On the cusp of superstardom, Lana Del Rey has chosen a musical path that reveals her singular artistic talents with no commercial consideration. She continues to explore dark themes, revels in reckless adolescent angst and daring while also wallowing in the ruined glamour of old Hollywood. Though there will be little chance for the kind of chart-topping hits that propel many young female pop stars, this mature, understated release—only her second full-length album as Lana Del Rey—continues to prove that she is an artist with a musical vision, not a marketing plan.

Chrissie Hynde

Chrissie Hynde and the original Pretenders only recorded two albums.
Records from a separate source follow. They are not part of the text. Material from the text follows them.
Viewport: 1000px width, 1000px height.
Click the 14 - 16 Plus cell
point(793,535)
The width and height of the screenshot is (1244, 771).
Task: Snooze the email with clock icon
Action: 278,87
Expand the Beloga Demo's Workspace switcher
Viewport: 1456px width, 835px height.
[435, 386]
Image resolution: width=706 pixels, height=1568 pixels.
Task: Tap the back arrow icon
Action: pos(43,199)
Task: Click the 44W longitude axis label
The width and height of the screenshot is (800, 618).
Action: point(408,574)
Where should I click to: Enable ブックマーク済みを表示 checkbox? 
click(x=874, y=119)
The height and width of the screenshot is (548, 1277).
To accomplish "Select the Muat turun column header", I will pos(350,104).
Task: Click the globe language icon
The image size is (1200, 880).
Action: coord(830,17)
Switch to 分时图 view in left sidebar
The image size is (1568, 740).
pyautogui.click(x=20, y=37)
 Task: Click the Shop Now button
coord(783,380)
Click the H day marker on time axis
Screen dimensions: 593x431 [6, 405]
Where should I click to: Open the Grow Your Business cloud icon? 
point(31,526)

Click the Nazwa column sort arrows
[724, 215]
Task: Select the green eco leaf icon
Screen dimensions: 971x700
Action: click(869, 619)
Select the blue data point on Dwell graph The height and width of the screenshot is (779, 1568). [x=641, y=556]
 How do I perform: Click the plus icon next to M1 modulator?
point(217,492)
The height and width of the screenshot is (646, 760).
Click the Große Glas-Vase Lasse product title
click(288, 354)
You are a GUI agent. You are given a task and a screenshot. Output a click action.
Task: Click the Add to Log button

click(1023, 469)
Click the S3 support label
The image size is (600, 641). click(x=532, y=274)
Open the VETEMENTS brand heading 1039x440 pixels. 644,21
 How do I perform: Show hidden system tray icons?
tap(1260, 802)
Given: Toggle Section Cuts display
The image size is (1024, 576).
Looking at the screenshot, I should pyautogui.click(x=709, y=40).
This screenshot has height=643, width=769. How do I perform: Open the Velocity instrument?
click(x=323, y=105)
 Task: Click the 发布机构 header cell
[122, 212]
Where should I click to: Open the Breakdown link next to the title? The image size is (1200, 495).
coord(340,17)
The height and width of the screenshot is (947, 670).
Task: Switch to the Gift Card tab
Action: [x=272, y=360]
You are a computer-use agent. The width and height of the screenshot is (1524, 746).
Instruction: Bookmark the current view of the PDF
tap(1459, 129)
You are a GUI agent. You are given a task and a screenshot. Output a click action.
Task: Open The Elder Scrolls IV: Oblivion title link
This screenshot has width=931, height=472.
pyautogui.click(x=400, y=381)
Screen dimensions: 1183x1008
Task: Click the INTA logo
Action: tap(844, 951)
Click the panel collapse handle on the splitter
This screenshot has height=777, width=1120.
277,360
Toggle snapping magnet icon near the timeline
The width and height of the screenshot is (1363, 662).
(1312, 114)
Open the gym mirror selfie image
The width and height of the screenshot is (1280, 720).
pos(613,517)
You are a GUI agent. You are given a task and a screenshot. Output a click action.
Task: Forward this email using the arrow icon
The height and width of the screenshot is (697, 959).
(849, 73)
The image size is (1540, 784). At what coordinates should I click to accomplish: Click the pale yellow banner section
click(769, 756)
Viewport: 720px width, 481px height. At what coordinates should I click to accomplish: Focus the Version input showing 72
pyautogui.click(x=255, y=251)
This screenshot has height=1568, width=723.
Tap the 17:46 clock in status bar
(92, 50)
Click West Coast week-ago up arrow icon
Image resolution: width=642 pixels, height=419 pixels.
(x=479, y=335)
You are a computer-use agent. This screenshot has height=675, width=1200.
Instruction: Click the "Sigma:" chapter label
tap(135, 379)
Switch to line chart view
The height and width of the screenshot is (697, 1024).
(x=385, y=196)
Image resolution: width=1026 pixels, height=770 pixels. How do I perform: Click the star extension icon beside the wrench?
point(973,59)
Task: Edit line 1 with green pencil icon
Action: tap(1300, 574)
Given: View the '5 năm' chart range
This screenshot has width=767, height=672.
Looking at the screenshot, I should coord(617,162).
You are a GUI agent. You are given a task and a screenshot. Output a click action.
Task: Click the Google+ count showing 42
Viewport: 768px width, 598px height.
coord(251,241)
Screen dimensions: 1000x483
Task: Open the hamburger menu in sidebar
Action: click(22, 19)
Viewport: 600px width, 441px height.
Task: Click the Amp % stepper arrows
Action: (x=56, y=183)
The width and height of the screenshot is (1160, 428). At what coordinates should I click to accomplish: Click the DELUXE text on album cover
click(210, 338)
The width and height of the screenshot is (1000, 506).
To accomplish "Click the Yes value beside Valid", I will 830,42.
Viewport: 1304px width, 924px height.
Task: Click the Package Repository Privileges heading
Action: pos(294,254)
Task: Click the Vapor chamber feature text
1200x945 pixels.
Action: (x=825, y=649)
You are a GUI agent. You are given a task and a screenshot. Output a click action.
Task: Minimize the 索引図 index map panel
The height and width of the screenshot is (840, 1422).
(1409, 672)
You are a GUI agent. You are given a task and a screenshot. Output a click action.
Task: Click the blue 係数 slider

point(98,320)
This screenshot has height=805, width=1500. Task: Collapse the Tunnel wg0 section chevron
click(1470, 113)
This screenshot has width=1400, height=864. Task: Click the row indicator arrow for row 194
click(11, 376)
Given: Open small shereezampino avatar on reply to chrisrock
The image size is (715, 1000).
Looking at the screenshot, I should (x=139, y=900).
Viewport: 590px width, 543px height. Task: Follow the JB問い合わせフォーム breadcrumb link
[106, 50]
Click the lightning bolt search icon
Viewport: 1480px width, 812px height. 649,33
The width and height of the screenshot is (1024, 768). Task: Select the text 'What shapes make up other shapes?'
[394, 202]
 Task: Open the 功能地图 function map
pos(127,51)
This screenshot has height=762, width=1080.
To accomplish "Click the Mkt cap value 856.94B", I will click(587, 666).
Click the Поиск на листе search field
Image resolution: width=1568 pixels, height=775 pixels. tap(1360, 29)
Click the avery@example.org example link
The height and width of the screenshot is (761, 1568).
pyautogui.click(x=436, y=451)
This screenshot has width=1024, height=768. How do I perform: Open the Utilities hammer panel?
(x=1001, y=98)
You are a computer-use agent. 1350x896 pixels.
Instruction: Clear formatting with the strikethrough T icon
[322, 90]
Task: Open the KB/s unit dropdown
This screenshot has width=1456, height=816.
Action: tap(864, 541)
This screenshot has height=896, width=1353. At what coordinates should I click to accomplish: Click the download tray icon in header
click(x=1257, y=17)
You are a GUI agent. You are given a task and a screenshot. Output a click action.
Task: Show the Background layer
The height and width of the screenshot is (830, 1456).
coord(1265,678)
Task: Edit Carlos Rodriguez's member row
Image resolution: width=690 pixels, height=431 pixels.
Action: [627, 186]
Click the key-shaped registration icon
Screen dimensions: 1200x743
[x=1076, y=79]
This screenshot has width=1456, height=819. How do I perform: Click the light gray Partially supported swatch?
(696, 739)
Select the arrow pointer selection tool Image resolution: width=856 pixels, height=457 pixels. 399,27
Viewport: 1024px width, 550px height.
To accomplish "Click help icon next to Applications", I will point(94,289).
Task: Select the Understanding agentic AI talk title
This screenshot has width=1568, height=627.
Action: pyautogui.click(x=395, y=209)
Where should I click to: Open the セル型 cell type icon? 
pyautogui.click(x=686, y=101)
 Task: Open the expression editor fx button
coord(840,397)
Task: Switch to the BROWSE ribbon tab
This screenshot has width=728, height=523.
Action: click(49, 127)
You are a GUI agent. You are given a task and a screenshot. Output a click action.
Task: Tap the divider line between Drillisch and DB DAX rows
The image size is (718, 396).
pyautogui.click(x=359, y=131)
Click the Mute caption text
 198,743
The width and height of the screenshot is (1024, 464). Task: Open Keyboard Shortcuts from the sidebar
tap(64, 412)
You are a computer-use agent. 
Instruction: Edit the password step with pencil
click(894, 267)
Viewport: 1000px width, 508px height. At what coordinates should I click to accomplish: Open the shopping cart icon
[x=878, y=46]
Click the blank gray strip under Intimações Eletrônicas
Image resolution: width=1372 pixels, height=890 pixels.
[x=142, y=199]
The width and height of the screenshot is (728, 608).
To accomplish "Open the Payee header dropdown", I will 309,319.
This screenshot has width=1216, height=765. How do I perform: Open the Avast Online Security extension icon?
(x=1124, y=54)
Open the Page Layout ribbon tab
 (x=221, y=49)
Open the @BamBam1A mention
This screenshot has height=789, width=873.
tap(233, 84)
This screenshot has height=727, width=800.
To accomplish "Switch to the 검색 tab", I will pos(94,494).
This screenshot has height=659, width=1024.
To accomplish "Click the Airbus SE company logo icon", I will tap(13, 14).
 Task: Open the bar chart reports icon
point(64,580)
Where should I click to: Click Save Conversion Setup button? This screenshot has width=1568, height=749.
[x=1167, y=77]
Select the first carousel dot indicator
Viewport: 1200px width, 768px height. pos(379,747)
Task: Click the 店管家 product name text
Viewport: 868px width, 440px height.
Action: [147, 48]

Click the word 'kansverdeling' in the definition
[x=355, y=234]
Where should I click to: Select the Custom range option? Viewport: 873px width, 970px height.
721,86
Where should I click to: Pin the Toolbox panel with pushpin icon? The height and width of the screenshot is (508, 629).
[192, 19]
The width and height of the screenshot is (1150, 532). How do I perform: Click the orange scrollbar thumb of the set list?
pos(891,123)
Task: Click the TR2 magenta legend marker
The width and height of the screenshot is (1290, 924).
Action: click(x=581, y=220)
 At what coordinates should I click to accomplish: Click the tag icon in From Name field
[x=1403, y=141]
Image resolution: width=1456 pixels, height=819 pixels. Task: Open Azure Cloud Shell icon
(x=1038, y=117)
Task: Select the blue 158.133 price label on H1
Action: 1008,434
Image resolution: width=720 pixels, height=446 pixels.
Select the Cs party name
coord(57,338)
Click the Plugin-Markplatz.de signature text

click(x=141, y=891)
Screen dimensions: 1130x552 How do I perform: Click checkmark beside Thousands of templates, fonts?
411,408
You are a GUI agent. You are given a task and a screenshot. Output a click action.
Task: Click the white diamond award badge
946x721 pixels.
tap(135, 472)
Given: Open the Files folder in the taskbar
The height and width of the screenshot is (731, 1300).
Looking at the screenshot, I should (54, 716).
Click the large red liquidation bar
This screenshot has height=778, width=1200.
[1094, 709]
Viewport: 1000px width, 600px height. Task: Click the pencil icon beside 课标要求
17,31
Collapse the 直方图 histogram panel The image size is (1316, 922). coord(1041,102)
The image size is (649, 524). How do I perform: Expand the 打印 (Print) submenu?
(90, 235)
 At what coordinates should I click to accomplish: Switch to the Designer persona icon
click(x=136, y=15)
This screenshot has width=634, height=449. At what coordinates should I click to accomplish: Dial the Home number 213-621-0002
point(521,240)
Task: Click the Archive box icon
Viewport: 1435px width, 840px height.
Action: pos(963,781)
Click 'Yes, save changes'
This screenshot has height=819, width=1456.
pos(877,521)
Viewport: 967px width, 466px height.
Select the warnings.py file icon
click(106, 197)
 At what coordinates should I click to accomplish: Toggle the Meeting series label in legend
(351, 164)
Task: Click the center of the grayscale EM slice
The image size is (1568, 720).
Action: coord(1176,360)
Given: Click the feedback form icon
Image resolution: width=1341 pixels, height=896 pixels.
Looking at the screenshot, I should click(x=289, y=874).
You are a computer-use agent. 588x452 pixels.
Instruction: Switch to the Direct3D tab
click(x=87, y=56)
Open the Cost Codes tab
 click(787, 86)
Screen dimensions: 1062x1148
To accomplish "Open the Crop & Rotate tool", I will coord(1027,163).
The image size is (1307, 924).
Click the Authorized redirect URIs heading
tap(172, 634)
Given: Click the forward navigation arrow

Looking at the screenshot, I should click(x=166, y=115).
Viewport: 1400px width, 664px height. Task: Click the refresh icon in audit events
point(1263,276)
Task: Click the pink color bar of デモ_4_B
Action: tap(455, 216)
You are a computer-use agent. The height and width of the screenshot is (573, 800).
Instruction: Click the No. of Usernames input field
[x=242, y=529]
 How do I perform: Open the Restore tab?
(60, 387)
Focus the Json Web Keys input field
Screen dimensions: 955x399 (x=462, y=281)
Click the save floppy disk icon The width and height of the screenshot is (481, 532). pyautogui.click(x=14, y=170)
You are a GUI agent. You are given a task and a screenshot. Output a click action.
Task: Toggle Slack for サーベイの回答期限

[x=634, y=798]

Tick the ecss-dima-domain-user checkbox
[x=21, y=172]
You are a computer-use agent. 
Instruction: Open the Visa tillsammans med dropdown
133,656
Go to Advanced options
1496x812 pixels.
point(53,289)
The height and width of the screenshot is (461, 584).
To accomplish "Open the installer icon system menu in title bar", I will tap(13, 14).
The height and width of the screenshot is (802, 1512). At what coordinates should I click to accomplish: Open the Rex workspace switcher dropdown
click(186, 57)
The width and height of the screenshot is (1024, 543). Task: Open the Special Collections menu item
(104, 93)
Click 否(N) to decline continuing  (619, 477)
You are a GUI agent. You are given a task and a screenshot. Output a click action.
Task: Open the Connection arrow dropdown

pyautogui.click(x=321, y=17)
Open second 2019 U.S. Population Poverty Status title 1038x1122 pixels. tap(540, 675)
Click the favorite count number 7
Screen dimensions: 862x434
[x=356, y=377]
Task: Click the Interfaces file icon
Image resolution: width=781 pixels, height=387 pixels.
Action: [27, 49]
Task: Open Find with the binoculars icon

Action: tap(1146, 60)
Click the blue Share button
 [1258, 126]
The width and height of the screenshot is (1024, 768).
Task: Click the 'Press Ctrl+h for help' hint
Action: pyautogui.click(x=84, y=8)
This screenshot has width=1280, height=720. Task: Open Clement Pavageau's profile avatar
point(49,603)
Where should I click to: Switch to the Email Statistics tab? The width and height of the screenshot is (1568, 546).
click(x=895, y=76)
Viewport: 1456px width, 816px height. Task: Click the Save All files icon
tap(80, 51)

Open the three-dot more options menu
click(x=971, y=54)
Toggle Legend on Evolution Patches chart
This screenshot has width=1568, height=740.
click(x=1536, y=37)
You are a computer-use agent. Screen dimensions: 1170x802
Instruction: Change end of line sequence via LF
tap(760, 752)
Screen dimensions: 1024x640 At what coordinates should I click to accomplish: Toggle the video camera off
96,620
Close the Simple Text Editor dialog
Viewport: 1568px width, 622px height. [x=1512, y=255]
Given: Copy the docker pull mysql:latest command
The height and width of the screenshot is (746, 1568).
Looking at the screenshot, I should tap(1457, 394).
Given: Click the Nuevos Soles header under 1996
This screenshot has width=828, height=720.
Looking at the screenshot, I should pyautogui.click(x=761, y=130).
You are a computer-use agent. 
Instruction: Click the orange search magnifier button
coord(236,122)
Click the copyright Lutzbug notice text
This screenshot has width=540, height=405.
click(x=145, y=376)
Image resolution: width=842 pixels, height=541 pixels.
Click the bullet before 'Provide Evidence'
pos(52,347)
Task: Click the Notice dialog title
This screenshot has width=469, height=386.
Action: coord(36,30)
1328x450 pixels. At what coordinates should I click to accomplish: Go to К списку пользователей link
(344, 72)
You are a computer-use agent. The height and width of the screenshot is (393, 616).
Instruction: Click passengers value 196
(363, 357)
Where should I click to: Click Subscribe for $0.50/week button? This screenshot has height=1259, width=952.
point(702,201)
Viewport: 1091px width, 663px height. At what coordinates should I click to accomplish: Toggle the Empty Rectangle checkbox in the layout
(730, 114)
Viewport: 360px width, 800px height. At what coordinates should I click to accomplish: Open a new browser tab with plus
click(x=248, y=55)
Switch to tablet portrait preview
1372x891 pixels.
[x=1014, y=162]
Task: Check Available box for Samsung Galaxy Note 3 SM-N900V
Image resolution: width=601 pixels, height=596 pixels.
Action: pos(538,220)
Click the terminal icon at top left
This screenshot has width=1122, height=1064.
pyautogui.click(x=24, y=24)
Aside from Hynde and drummer Martin Chambers, the band has been a group in name only for the last 30 years. While Hynde did record J.P., Chrissie and the Fairground Boys with J. P. Jones in 2010, this is her first solo album. Although short, it packs a punch. And thanks to the production of Björn Yttling (of Peter, Björn and John), the album also has an accessible sound aided by guest spots from Neil Young and tennis legend John McEnroe on guitar. Hynde proves that at 63, she is as relevant as ever, and still looks cool doing it.

Levon Helm
The Midnight Ramble Sessions, Vol. 3

Levon Helm’s Midnight Ramble concerts that took place in his barn in Woodstock are legendary. In 2006, Helm released two CDs from the concerts. This new release features performances recorded between 2005 and 2010 by the likes of Elvis Costello, Allen Toussaint and Chris Robinson from the Black Crowes. The timeless Americana roots recordings feature Helm and an extraordinary band including his daughter Amy, Howard Johnson and guitarists Larry Campbell, Jimmy Vivino and Jim Weider.

Sam Smith
In The Lonely Hour

Sam Smith’s breakthrough debut is yet another thrilling new release from a young, soulful British singer. Smith’s sound may be more polished than that of Amy Winehouse, and he’s less interested in shaking up the dance floor than Canadian dance-pop soul crooner Robin Thicke, but his voice and impeccable soul chops make him an early contender for debut artist of the year.

1000 Forms of Fear
(Monkey Puzzle/RCA)

Unlike Lana Del Rey, Sia has slowly built a following for her quirky and eccentric, electronic pop. Now, after a long series of adventurous albums, she may be poised for stardom. On this third Monkey Puzzle release, Sia straddles the fence between maintaining her style and finally giving in to a much bigger, broader and nearly in-your-face sound. It isn’t so much that Sia is ceding her artistic ambitions on this new album; it’s that her audience is finally catching up to her.